WORK TO COMPLETE: Using the entries below, output exactly the lines from the one containing "33 (346, 2211)" through the final line, both included, and no others.

DATA SECTION:
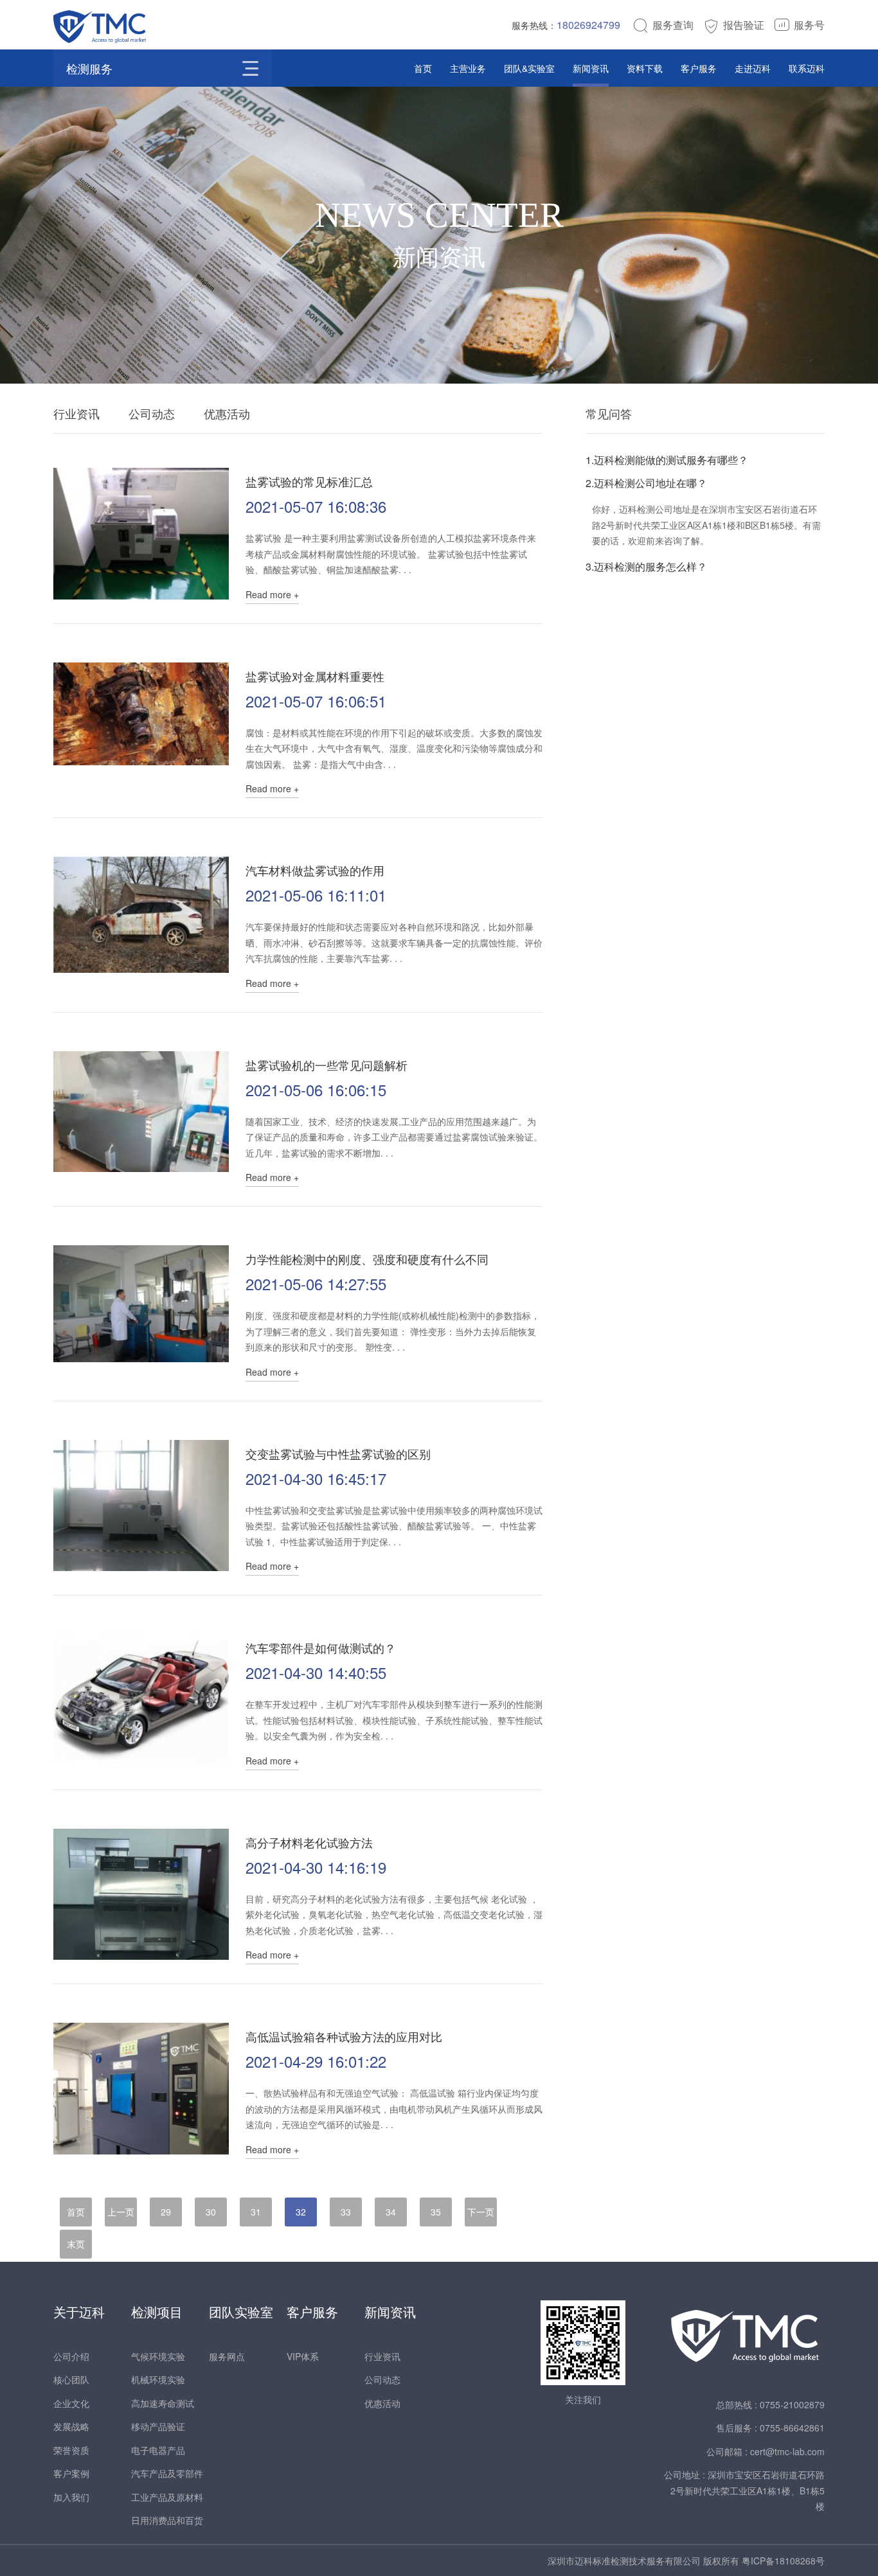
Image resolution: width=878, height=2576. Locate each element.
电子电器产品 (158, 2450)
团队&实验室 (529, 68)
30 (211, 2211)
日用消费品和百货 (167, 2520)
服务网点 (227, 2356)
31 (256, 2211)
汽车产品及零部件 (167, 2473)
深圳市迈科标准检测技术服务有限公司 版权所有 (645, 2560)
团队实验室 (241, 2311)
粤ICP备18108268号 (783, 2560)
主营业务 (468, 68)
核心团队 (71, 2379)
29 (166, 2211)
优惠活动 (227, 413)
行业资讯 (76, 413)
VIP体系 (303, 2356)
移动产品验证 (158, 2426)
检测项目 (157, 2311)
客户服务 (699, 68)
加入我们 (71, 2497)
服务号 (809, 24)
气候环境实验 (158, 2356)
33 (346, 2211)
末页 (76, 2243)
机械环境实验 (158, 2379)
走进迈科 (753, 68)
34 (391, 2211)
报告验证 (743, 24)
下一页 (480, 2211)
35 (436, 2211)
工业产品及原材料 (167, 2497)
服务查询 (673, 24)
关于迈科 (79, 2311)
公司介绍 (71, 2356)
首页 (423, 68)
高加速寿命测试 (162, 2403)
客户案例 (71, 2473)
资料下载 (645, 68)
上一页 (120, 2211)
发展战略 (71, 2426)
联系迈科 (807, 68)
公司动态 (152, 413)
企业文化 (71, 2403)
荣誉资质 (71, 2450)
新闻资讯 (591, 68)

TASK SOLUTION:
33 (346, 2211)
末页 (76, 2243)
机械环境实验 (158, 2379)
走进迈科 (753, 68)
34 (391, 2211)
报告验证 (743, 24)
下一页 (480, 2211)
35 (436, 2211)
工业产品及原材料 (167, 2497)
服务查询 (673, 24)
关于迈科 (79, 2311)
公司介绍 (71, 2356)
首页 (423, 68)
高加速寿命测试 (162, 2403)
客户案例 (71, 2473)
资料下载 (645, 68)
上一页 (120, 2211)
发展战略 (71, 2426)
联系迈科 (807, 68)
公司动态 (152, 413)
企业文化 (71, 2403)
荣誉资质 (71, 2450)
新闻资讯 (591, 68)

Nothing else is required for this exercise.